Sun Cluster 3.x Quorum Issue
Peter van der Weerd
Clustering software usually consists of a collection
of scripts and binaries that unconfigure an interface, bring down an
application, unmount some file systems, give away a group of disks, and
reverse this procedure on some other machine. This goes for all Unix
cluster solutions. Of course, there are some differences on different
levels. Different vendors use different storage products and software to
manage devices, have their own ideas about establishing and maintaining
membership between the clustered machines, and so on.
So, if Unix clustering is so straightforward and
common practice, why am I writing an article on it? Good question. In this
article, I will not list all pros and cons of all different cluster
products. I will describe one con of one Unix cluster product, elaborate on
it a bit, and come up with a script that could help. Specifically, I will
cover the quorum issue in Sun Microsystems' Sun Cluster 3.x product.
Even though Sun, to my mind, has one of the
most advanced cluster solutions in the field, there is a drawback. This
drawback is the quorum device issue, or to be a little more exact, the
ignored issue of losing the disk that is your quorum device.

■ RECORDS SUPPLIED ■
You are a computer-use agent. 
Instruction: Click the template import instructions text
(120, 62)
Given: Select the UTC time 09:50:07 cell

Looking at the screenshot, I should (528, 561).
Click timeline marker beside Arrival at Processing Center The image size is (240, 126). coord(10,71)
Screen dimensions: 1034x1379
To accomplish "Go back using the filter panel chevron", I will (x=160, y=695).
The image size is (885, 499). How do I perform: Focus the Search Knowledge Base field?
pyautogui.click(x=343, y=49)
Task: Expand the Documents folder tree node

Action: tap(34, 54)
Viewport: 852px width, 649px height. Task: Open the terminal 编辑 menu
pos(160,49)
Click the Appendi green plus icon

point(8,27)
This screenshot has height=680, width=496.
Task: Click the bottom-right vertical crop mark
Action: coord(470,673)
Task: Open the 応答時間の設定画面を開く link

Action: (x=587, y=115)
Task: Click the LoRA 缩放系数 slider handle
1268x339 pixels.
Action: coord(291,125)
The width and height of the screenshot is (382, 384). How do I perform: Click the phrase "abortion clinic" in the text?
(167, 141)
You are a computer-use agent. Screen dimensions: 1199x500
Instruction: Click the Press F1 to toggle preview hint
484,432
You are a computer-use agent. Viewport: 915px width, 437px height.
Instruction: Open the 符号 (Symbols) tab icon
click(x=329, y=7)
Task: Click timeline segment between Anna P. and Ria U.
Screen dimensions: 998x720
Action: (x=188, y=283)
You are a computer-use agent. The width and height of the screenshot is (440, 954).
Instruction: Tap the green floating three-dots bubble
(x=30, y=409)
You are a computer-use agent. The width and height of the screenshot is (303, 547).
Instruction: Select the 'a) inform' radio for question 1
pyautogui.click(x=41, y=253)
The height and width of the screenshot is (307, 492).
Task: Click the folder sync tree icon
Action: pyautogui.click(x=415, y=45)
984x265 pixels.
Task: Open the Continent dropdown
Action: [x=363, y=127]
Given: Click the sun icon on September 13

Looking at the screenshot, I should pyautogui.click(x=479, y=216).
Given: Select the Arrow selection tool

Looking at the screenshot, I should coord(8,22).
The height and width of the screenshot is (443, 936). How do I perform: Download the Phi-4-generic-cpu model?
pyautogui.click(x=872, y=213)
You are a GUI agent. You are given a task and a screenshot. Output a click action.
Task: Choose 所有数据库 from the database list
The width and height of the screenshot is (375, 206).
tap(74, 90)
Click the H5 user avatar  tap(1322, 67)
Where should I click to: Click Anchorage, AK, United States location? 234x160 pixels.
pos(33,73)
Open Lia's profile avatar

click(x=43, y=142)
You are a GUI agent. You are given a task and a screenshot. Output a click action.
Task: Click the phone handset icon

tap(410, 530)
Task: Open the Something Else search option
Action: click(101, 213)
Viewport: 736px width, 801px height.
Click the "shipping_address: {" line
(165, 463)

■ TASKS AND EXERCISES ■
1) Please write out the passage of the Sun Cluster quorum article that opens with the words "Sun Cluster 3.x Quorum" and closes with "machines, and so on.".
2) Answer these questions from the Sun Cluster quorum article:
(a) What does the author say clustering software usually consists of?
(b) Besides describing one con of one product, what does the author plan to come up with?
(c) Which Sun Microsystems product does the article cover?
3) Carry on the Sun Cluster quorum article, starting after its final sentence.

■ RESPONSES TO THE EXERCISE ■
1)
Sun Cluster 3.x Quorum Issue
Peter van der Weerd
Clustering software usually consists of a collection
of scripts and binaries that unconfigure an interface, bring down an
application, unmount some file systems, give away a group of disks, and
reverse this procedure on some other machine. This goes for all Unix
cluster solutions. Of course, there are some differences on different
levels. Different vendors use different storage products and software to
manage devices, have their own ideas about establishing and maintaining
membership between the clustered machines, and so on.

2)
(a) A collection of scripts and binaries
(b) A script that could help
(c) Sun Cluster 3.x

3)
Quorum Device
You may already know about the quorum device issue,
but just to make sure, here's a short recap. Unix clusters all have
some sort of heartbeat protocol that uses either a dedicated network or all
available networks to communicate and establish "membership".
Membership means that both, or in the case of more than two nodes, all
nodes have to be aware of each other at all times. You cannot have one node
that is unable to communicate with its cluster buddies and decides to run
applications on its own.
A key concept in Unix clusters is high availability,
but you do not want your applications to be doubly available. Access and
changes to your data should at all times be controlled by one source, or at least monitored by one source to prevent
two individual instances from changing your data without knowing about each
other. Data integrity is considered more important
than availability.
If, at any time, membership can no longer be
guaranteed, an important decision should be made -- which part of
"broken" cluster should continue, and which part should
instantly die to avoid messed up data?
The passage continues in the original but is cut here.